• [Records for this exercise]
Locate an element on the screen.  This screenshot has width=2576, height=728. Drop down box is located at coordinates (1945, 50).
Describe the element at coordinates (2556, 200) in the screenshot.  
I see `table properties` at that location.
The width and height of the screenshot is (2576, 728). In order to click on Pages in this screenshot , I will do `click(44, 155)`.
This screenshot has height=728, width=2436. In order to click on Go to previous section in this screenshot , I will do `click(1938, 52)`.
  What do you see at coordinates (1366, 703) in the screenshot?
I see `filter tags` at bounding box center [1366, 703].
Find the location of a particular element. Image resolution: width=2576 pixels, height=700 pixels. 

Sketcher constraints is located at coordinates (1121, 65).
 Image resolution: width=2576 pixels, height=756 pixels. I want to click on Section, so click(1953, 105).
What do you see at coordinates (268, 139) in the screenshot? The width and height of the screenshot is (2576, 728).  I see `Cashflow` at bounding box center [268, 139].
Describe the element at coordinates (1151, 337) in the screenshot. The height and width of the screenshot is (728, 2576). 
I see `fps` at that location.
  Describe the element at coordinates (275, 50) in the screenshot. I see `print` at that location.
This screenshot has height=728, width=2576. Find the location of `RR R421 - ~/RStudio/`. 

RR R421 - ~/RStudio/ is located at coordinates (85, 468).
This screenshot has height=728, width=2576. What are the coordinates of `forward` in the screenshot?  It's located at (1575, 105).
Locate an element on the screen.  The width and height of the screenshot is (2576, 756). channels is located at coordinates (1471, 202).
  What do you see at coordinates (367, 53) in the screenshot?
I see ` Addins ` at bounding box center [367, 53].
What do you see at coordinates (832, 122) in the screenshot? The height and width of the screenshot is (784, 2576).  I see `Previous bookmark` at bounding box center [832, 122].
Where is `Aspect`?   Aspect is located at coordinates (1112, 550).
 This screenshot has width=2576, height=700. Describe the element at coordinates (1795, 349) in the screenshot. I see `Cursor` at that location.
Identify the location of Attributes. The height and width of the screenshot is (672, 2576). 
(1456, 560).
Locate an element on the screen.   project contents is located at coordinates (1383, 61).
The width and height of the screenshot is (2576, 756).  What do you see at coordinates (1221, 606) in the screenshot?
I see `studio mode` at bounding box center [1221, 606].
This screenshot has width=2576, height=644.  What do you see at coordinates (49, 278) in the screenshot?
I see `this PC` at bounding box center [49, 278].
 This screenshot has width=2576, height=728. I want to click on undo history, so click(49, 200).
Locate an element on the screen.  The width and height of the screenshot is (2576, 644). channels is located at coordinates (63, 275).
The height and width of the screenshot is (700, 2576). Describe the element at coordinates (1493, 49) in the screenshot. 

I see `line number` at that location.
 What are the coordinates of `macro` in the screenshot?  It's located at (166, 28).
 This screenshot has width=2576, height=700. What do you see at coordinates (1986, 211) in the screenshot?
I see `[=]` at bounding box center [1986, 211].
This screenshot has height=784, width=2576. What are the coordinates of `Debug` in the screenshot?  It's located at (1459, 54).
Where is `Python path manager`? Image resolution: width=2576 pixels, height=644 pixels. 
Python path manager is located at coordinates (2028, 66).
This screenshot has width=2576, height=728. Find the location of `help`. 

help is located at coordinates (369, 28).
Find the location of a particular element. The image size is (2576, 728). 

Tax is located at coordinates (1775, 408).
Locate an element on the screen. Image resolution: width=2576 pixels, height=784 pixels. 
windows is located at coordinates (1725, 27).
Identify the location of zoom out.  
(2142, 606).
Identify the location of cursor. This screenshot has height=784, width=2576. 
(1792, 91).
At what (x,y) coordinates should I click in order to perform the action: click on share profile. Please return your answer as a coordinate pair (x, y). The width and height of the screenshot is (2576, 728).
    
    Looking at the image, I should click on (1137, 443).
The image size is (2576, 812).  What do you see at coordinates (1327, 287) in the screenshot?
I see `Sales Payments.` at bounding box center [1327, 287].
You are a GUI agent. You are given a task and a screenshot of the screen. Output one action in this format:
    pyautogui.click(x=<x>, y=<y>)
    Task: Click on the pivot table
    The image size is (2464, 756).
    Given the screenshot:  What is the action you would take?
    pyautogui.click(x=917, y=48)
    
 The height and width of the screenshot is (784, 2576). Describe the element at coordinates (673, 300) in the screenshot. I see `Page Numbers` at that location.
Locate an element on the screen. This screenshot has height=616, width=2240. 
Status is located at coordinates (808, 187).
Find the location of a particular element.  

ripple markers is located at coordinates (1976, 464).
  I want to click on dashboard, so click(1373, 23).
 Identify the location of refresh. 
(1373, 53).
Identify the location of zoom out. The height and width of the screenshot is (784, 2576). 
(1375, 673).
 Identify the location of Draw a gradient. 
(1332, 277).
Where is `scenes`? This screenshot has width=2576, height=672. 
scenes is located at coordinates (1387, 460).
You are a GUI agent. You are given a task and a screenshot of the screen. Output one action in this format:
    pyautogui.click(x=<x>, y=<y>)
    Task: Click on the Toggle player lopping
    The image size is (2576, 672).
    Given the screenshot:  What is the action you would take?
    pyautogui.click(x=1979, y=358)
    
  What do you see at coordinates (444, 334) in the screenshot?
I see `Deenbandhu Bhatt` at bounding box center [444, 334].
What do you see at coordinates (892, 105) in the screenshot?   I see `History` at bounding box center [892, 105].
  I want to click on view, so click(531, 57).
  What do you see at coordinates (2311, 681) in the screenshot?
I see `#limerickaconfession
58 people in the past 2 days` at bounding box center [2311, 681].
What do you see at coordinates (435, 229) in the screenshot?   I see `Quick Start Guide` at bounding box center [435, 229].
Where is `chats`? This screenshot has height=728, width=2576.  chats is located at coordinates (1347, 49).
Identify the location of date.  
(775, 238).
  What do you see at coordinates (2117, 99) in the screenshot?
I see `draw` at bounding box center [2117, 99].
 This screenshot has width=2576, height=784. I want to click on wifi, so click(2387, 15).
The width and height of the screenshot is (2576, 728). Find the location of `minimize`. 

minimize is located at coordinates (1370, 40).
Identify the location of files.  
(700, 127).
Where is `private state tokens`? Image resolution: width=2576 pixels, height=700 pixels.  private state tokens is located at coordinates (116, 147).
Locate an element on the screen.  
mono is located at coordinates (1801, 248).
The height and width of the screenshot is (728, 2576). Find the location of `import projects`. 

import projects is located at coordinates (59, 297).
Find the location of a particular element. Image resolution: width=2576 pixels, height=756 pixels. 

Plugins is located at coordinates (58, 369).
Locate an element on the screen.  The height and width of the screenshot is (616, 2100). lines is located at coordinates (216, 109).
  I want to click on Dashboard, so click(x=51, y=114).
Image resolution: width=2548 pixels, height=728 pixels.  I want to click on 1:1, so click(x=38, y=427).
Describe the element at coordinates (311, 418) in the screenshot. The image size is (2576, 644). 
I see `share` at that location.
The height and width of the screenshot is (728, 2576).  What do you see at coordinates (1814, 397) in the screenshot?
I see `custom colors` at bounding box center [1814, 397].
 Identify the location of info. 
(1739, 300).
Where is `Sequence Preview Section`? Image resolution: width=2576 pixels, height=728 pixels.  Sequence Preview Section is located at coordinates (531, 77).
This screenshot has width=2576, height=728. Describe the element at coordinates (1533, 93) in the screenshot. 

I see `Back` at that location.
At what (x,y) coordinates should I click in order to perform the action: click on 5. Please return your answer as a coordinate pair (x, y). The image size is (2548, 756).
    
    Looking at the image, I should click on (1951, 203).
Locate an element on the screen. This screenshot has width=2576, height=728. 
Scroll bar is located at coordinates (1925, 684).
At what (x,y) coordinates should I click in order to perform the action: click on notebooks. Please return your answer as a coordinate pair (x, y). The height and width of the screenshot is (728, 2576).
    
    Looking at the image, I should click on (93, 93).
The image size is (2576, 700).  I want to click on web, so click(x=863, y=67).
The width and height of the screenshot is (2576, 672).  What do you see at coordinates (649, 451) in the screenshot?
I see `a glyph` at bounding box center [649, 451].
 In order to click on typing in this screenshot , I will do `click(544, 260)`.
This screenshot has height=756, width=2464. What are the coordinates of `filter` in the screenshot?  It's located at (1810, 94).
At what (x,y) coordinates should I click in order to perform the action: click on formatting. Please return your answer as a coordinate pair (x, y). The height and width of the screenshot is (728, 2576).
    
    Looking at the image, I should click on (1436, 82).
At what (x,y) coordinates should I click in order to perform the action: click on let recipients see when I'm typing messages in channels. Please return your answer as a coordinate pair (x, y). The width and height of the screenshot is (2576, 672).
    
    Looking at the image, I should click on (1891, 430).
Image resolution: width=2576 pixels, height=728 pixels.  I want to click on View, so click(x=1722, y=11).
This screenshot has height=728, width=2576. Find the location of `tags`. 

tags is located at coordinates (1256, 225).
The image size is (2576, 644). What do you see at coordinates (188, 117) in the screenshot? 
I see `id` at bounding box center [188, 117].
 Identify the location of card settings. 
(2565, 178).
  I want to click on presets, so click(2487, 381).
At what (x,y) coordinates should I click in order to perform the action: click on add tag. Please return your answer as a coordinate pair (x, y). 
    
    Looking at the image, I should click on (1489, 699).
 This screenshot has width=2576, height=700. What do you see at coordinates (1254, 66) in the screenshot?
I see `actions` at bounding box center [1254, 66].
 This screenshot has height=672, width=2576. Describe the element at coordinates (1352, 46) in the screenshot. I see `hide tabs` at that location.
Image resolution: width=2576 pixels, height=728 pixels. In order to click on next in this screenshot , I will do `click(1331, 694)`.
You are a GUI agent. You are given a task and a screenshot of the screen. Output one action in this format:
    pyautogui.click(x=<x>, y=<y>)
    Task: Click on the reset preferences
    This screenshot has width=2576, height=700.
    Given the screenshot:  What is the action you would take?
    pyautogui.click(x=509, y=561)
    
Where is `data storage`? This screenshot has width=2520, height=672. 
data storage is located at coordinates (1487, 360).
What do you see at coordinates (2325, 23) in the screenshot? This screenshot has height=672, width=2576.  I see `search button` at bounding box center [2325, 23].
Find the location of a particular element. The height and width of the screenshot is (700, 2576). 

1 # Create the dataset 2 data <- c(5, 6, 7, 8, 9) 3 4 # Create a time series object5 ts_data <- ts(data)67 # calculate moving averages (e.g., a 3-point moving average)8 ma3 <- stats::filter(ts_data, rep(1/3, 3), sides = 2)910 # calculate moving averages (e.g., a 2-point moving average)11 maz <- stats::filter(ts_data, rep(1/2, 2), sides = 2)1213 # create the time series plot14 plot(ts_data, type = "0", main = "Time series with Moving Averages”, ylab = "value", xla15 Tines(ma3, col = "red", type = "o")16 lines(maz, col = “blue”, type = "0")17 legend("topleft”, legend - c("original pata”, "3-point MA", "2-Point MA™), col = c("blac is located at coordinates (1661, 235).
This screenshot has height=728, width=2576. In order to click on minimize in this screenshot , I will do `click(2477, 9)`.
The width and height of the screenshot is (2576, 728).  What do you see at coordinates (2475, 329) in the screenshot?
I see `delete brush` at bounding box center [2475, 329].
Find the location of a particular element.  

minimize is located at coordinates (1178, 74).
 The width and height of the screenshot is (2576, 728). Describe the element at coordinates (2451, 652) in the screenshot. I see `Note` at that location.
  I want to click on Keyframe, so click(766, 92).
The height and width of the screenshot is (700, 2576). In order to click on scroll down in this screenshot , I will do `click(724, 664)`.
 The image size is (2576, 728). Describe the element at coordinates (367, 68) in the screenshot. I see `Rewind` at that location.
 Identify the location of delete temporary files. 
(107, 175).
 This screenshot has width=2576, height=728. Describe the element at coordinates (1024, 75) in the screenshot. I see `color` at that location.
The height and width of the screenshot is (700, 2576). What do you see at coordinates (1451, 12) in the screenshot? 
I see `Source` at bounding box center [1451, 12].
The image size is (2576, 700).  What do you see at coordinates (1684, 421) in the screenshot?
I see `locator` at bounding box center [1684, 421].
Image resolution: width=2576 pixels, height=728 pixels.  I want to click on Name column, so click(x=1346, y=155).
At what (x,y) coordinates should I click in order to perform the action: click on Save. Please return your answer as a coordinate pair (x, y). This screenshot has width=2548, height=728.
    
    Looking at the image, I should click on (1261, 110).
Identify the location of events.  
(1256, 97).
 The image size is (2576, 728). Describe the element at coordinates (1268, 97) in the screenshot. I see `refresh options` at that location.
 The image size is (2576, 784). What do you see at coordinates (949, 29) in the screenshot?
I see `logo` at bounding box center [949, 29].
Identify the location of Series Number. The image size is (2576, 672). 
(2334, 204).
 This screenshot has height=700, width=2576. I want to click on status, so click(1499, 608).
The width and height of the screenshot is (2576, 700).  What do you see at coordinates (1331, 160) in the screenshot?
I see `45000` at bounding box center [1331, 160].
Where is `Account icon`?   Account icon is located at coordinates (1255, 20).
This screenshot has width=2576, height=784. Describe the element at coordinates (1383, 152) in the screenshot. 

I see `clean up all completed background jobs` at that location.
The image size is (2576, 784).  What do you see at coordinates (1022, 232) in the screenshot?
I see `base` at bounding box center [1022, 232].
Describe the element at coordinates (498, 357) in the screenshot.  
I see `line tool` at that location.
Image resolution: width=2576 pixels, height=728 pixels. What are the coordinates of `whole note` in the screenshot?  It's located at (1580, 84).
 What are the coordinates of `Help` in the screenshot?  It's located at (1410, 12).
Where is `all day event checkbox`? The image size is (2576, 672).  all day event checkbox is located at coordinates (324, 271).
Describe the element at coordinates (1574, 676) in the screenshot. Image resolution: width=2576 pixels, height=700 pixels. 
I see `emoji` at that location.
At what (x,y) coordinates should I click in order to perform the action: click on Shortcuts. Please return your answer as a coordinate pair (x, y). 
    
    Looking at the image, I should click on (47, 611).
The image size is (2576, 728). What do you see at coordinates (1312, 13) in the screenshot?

• [What you have to do] Copy out the data from the very beginning through the line that contains "What do you see at coordinates (268, 139)", reproducing each line word for word.

• [Final result]
Locate an element on the screen.  This screenshot has width=2576, height=728. Drop down box is located at coordinates (1945, 50).
Describe the element at coordinates (2556, 200) in the screenshot.  
I see `table properties` at that location.
The width and height of the screenshot is (2576, 728). In order to click on Pages in this screenshot , I will do `click(44, 155)`.
This screenshot has height=728, width=2436. In order to click on Go to previous section in this screenshot , I will do `click(1938, 52)`.
  What do you see at coordinates (1366, 703) in the screenshot?
I see `filter tags` at bounding box center [1366, 703].
Find the location of a particular element. Image resolution: width=2576 pixels, height=700 pixels. 

Sketcher constraints is located at coordinates (1121, 65).
 Image resolution: width=2576 pixels, height=756 pixels. I want to click on Section, so click(1953, 105).
What do you see at coordinates (268, 139) in the screenshot? The width and height of the screenshot is (2576, 728).  I see `Cashflow` at bounding box center [268, 139].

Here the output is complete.